I remember so many of the good times, the laughs, the excitement when he first appeared on national television on the Merv Griffin show, his smile, the way he rapped to his audiences about life around them, Paris France, recording sessions, and of course Huey being Huey. Then, I remember the sad times when he wept to me like a little child and confided so many things to me. He wished that the people that he knew and loved, his kind of people, would wake up to the dangers of drugs. I only hope that you the listener can through this album hear and listen to Huey the man, the artist, and most of all a fellow human being, and that through this beginning his name and his music will go on forever with his band the Babysitters.

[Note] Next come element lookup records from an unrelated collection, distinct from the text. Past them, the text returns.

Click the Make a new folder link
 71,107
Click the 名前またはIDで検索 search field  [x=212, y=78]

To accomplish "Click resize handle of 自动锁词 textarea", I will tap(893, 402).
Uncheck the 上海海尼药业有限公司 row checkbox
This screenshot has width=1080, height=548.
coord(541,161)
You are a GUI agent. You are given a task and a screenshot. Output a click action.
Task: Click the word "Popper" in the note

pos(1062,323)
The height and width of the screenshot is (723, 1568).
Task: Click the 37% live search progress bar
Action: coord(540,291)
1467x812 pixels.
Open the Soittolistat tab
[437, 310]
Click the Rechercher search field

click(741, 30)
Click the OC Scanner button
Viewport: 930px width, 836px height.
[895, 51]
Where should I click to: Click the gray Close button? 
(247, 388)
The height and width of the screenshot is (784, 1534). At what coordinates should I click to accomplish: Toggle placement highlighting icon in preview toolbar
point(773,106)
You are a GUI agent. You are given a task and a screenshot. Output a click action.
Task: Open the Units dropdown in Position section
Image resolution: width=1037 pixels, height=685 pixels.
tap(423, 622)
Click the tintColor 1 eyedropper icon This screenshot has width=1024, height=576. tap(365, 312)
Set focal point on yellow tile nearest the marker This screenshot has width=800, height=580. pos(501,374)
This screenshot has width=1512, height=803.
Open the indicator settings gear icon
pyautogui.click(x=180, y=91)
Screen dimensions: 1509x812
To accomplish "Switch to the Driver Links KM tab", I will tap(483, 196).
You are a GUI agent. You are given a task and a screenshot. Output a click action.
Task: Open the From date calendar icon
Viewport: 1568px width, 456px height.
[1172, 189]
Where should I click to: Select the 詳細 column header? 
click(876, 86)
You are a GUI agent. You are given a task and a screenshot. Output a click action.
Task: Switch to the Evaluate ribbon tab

In closing to Jimmy (Huey), you'll always live forever in the hearts of everyone who laughed with you, cried with you, and that part of us that died with you. God Bless You.

Your Manager
Marv Stuart

Big Baby Huey Dead

CHICAGO—"I'm Big Baby Huey, and I'm 400 pounds of soul. I'm like fried chicken, girls, I'm finger-lickin" good." That was the rap that started the congas and drums rolling, the trumpet and sax blowing, and Baby Huey and the Babysitters rocking into "Mighty, Mighty, Spade and Whitey" in Chicago, New York, Paris and L.A.

But no more. Baby Huey is dead.

James T. Ramey came to Chicago seven years ago from Richmond, Indiana, and took the name Baby Huey from the comic strip. He was a 350-pound mountain who did Beatle's songs at Thumbs Up, a highly visual R&B lounge act fronted by this fat man tenor. Soon he was in New York: Trudy Heller's, Cheetah, Ungano's. Baron de Rothschild saw him and asked him to play at his daughter's deb party in Paris. He toured European rock clubs, did the Merv Griffin Show, and the Whisky in Los Angeles. Huey was the best known unknown in Chicago—his appearance always drew the other musicians in town. He began to develop his own material, but though his recording of "Mighty Mighty" two years ago didn't get off the ground, his reputation was building across the country.

Huey was in Chicago to finish an album on Curtis Mayfield's Curtom label. "He was always sensitive about his weight, but it was a gland problem that he couldn't control. He was having a problem, too, with a woman and he took his friend Jimi Hendrix' death hard. When Jimi died Huey told me that he wanted to preach against heavy drugs in his stage rap. I thought he was going to be OK."

Baby Huey, 26, was found dead October 28th on the bathroom floor of a South side motel.

Huey was buried October 31st in Richmond, Indiana. He is survived by his parents, three sisters and a brother. The Babysitters performed at the service.